I am preparing for an exam and I am not sure if my solution is correct for this problem:

We have a differential amplifier with 2 NPN transistors (T1, T2). T1's collector is directly connected to the power supply $V_{CC}=15V$, while T2's collector is connected to the output and $R_C$. T2 base's potential is constant $V_2=-0.5V$. After changing $V_1$ - T1 base's potential - to $V_1=0.5\sin(2\pi1000t)-0.5V$, the peak-peak voltage of the output signal is equal to $1V$. Transistors' emitters are connected to $R_E$, which is connected to power supply $V_{EE}=-15V$. $I_E=0.5mA$

1. Draw the circuit
2. Calculate values of $R_E, \ R_C$
3. After changing $V_1$ to $V_1=0.01\sin(2\pi10t)-0.5V$, calculate the maximum and the minimum value of the output voltage and draw the output signal
4. Calculate T2 collector's potential, if we change $V_2=-2V$

No. 2

$V_{diff}=V_1-V_2=0.5\sin(\omega t)-0.5-(-0.5)=0.5\sin(\omega t)$ We know that $A_{ in}=0.5V > 50mV$, hence we knot that the maximum difference $\Delta U=I_E\cdot R_C=1V\rightarrow R_C=\frac{1V}{0.5mA}=2k\Omega$.

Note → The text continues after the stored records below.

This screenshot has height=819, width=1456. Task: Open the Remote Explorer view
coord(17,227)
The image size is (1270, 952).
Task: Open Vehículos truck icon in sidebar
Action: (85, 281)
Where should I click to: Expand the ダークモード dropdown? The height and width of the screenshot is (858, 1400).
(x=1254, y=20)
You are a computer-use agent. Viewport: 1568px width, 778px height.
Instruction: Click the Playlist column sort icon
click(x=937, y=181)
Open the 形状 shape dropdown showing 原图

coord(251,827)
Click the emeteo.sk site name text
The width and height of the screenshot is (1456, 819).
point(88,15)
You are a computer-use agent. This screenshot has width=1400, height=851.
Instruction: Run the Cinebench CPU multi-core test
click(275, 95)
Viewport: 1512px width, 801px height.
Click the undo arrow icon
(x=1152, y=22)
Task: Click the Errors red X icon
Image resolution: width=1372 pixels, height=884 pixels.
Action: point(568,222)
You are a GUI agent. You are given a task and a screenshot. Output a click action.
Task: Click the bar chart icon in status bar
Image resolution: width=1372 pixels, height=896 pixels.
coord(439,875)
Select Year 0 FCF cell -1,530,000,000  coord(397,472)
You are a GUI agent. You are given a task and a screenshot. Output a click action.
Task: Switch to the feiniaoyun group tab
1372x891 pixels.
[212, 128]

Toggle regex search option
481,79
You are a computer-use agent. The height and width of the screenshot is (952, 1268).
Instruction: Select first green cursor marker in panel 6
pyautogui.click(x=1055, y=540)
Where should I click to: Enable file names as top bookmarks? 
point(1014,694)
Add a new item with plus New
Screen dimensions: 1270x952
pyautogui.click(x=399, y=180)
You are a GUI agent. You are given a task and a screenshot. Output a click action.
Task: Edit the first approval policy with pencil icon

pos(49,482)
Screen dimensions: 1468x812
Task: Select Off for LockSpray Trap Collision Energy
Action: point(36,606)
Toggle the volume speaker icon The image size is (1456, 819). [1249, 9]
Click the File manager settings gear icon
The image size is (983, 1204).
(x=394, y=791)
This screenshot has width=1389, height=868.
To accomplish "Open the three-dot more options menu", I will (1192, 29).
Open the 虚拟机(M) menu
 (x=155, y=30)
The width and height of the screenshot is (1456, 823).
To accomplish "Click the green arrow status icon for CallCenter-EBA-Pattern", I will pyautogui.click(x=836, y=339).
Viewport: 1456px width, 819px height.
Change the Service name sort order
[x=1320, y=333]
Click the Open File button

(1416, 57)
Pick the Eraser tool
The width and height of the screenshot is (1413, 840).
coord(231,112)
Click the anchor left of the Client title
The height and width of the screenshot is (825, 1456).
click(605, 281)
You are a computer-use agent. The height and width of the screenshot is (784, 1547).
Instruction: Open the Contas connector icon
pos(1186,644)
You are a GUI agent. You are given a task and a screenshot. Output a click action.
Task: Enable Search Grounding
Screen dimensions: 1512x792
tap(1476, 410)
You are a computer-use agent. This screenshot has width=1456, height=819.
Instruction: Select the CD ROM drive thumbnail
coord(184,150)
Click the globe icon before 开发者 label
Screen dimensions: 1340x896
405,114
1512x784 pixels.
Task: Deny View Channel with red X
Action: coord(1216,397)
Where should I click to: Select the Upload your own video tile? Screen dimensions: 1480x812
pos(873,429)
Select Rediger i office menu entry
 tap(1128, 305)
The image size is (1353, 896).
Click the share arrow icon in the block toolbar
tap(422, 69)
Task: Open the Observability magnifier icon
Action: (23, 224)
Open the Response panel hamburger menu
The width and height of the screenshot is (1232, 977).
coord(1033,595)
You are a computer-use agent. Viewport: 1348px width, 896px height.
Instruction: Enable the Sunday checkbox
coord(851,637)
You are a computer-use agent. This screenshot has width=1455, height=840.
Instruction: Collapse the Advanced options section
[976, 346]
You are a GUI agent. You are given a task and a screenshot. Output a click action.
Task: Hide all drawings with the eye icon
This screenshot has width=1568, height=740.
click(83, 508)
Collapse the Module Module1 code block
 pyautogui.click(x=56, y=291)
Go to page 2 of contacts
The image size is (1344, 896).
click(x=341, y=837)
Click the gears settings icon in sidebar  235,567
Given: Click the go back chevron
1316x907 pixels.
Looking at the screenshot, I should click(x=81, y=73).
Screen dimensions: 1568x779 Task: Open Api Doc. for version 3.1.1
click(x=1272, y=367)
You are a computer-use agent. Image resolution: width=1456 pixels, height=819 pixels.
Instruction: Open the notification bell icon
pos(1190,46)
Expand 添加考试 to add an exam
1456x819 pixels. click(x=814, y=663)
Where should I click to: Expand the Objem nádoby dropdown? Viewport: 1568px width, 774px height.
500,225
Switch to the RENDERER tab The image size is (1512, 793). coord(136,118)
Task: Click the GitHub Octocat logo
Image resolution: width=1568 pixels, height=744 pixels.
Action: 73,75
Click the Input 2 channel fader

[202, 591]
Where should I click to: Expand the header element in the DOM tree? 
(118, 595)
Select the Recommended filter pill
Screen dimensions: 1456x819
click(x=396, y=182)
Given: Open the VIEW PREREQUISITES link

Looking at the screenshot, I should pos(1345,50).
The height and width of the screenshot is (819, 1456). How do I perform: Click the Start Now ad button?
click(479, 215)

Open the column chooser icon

If we change voltages to $V_1=V_2=0V$, then we can easily calculate $R_E$:

$0-0.7-I_E\cdot R_E=V_{EE}\rightarrow R_E=\frac{-V_{EE}-0.7}{I_E}=28.6k\Omega$

No. 3

$V_{outMAX}=V_{CC}=15V$

$V_{outMIN}=V_{CC}-I_E\cdot R_E=14V$

and output voltage will oscillate around $14.5V$

Circuit's gain is $G=-\frac{g_m R_C}{2}=-10V/V$

So, I think, the output voltage is $V_{out}=14.5-10\cdot0.01\sin(2\pi10t)V$

No. 4

$V_{in}=V_1-V_2=0.01\sin(2\pi10t)+1.5V$

I don't know, maybe $V_{out}=14V$?

i think you mistake, as the DC voltage of Vi1=Vi2=-0.5Volt, your circuit is symmetric, the DC current of each side of the circuit is 0.25mA. so you can calculate RE:

RE=0.5-VBE-RE*(0.5mA)=-15V

RE=27.6 K ohm

re = 1/gm = VT/IC = 0.1Kohm

iac = (0.5.sinw)/(1/gm + 2.RE)=(0.5 Volt)/(55.2Kohm + 0.1Kohm)= 9 mA

RC.iac = 1 Volt

RC = (1 Volt) / (9mA) = 0.11 Kohm